Activity:
With pictures left out, output word for word the lines from the one containing "The width and" through the end of the material below.

Data to process:
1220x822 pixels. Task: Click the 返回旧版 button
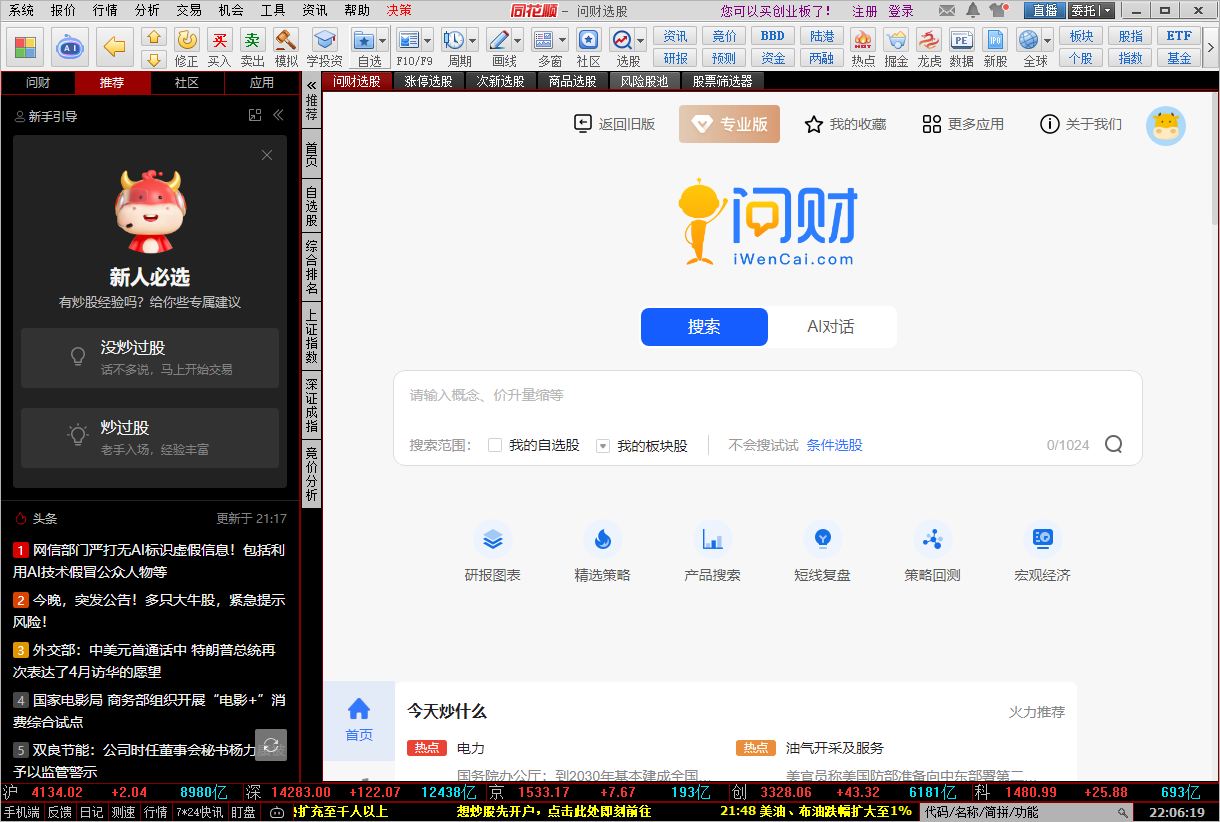[x=614, y=123]
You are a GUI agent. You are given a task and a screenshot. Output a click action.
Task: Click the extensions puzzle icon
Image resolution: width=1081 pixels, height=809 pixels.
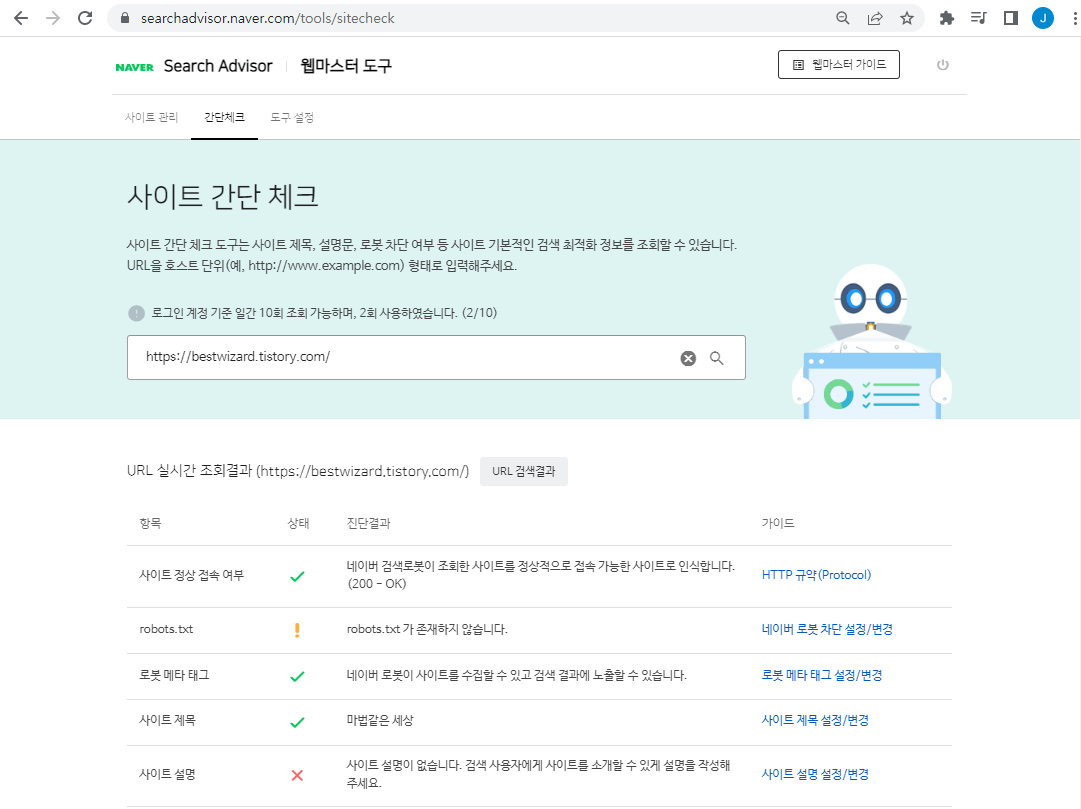(x=945, y=17)

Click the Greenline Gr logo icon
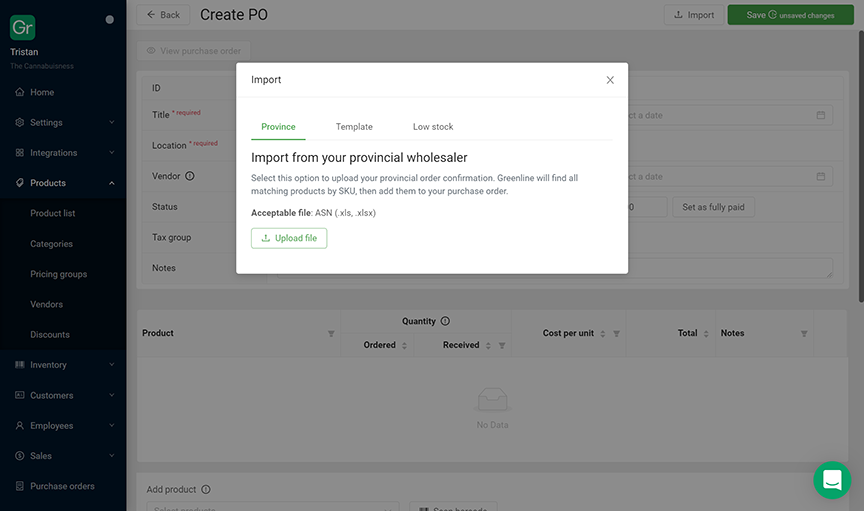pyautogui.click(x=23, y=27)
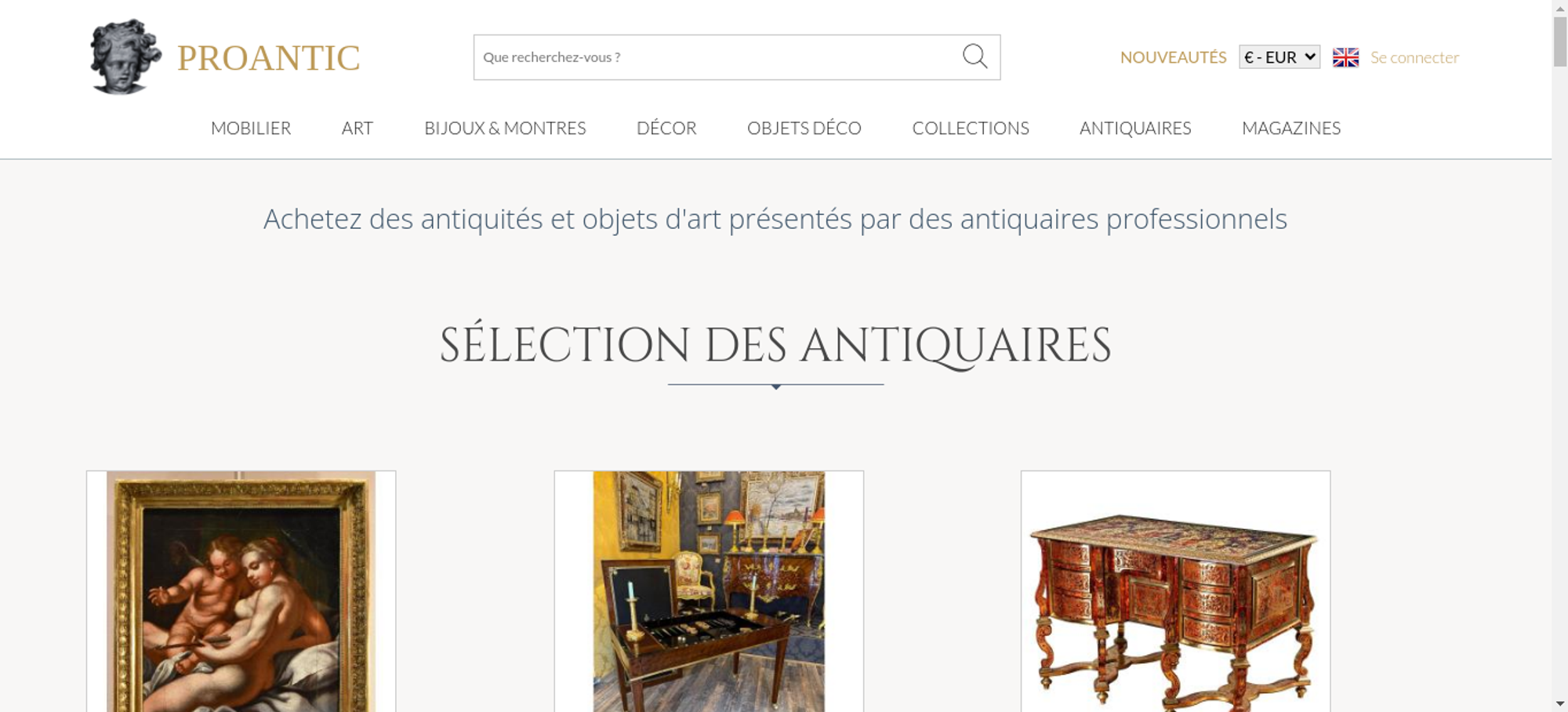Image resolution: width=1568 pixels, height=712 pixels.
Task: Open the ART menu
Action: click(x=358, y=128)
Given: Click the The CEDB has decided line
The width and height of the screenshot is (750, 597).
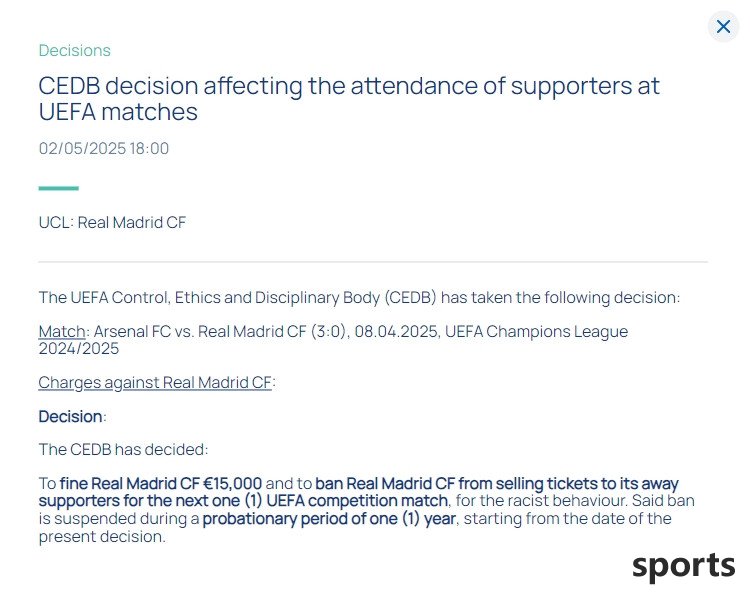Looking at the screenshot, I should click(123, 450).
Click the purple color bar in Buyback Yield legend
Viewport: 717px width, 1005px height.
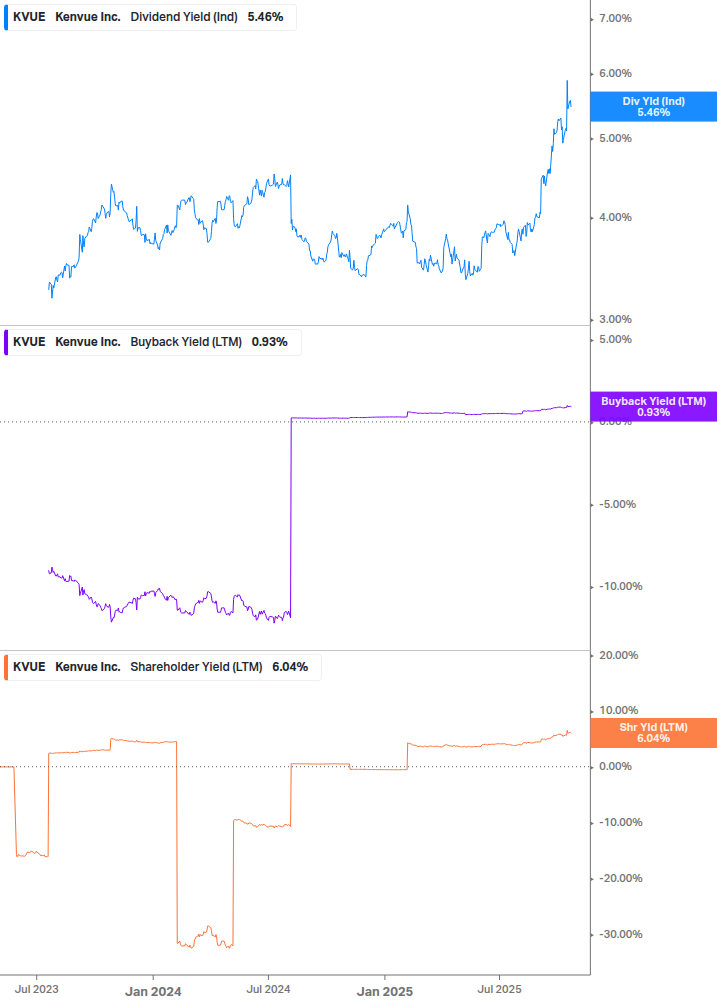7,342
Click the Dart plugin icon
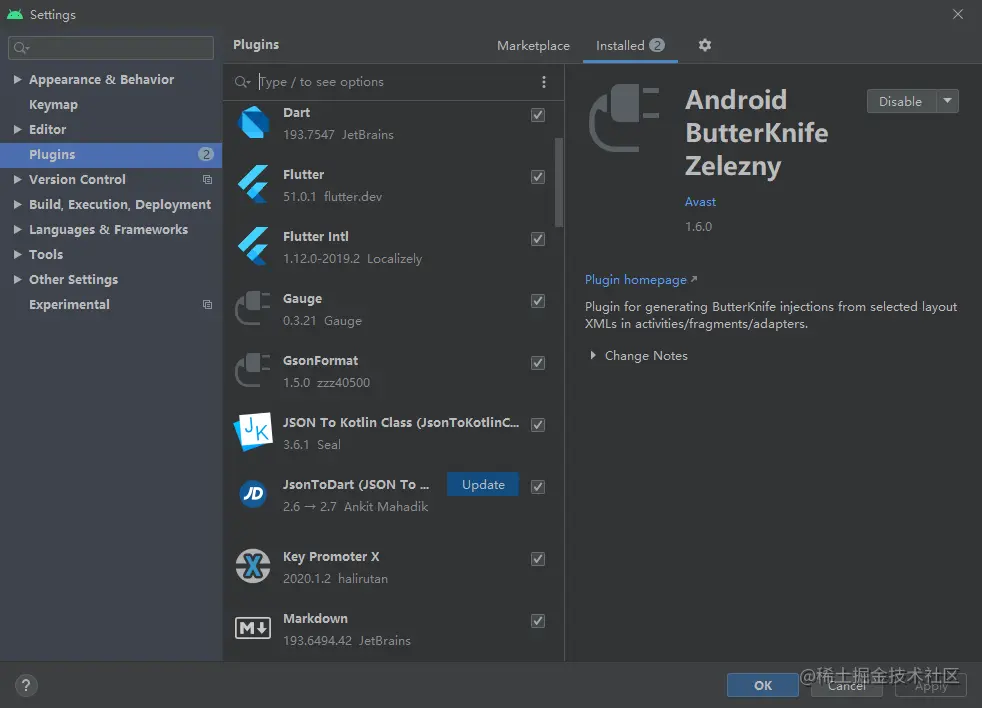The image size is (982, 708). (x=253, y=123)
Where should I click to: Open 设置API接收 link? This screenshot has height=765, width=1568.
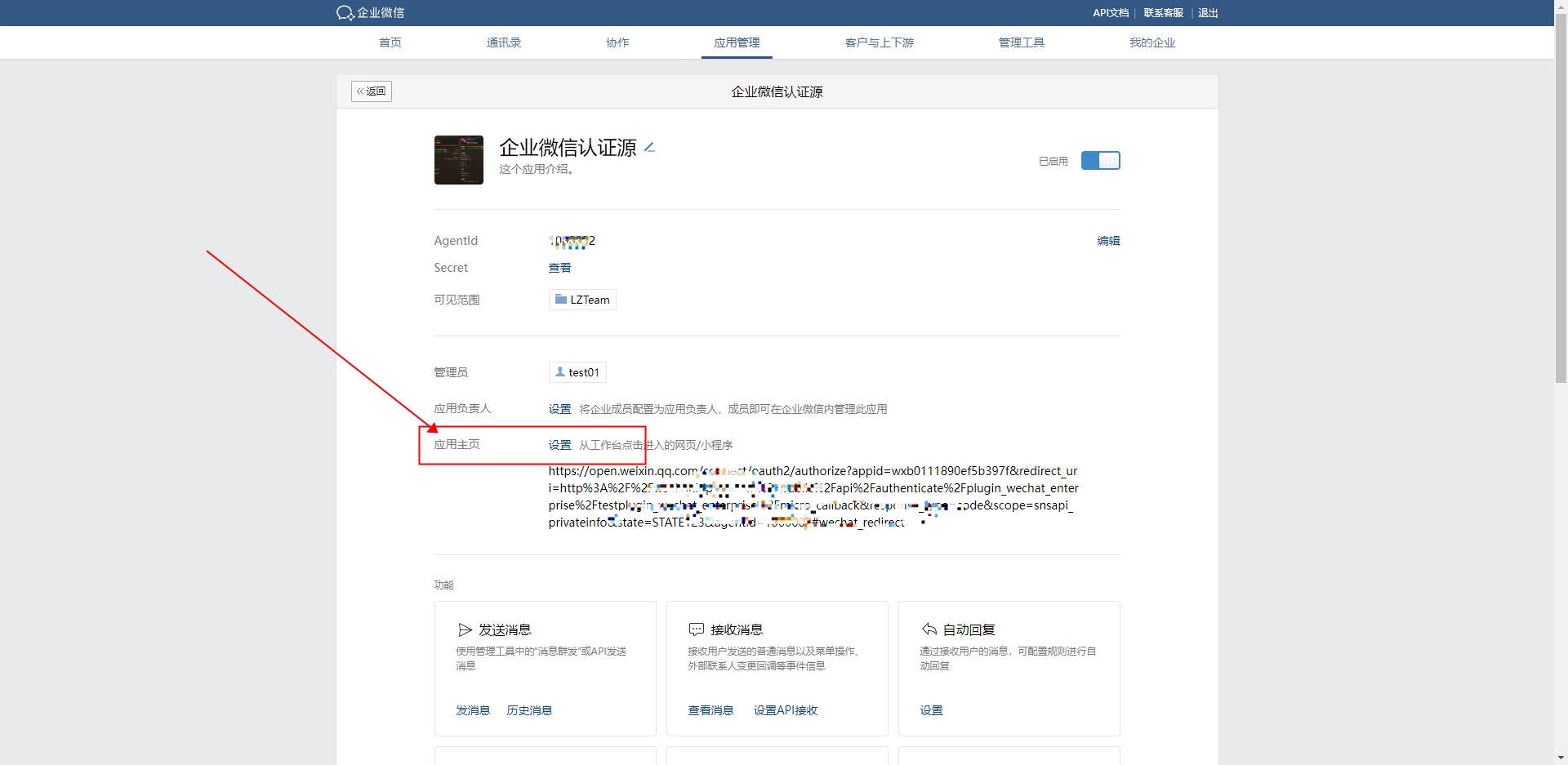click(x=785, y=710)
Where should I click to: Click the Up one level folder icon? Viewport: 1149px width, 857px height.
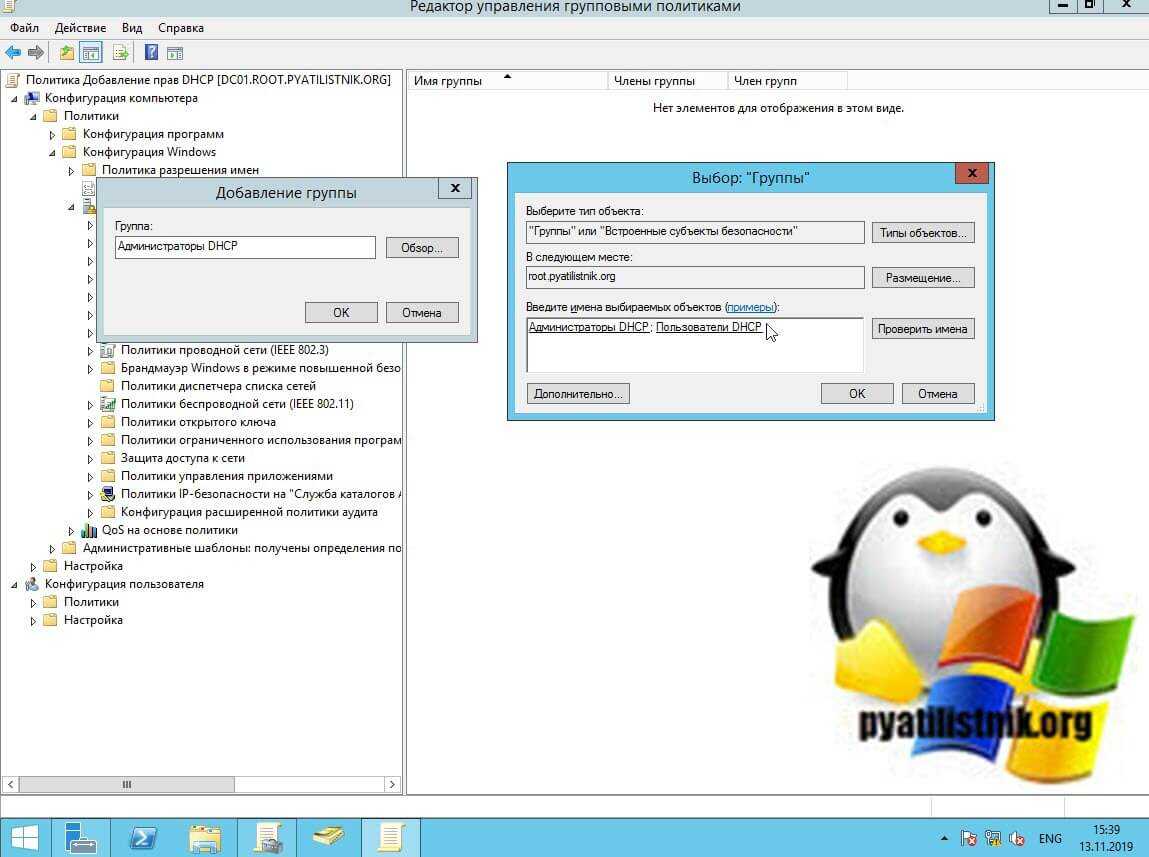[x=67, y=53]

Output for this exercise:
The width and height of the screenshot is (750, 597).
Looking at the screenshot, I should click(123, 450).
Click the purple color bar in Buyback Yield legend
Viewport: 717px width, 1005px height.
7,342
Click the Dart plugin icon
The image size is (982, 708). (x=253, y=123)
Where should I click to: Open 设置API接收 link? This screenshot has height=765, width=1568.
click(x=785, y=710)
Where should I click to: Click the Up one level folder icon? Viewport: 1149px width, 857px height.
[x=67, y=53]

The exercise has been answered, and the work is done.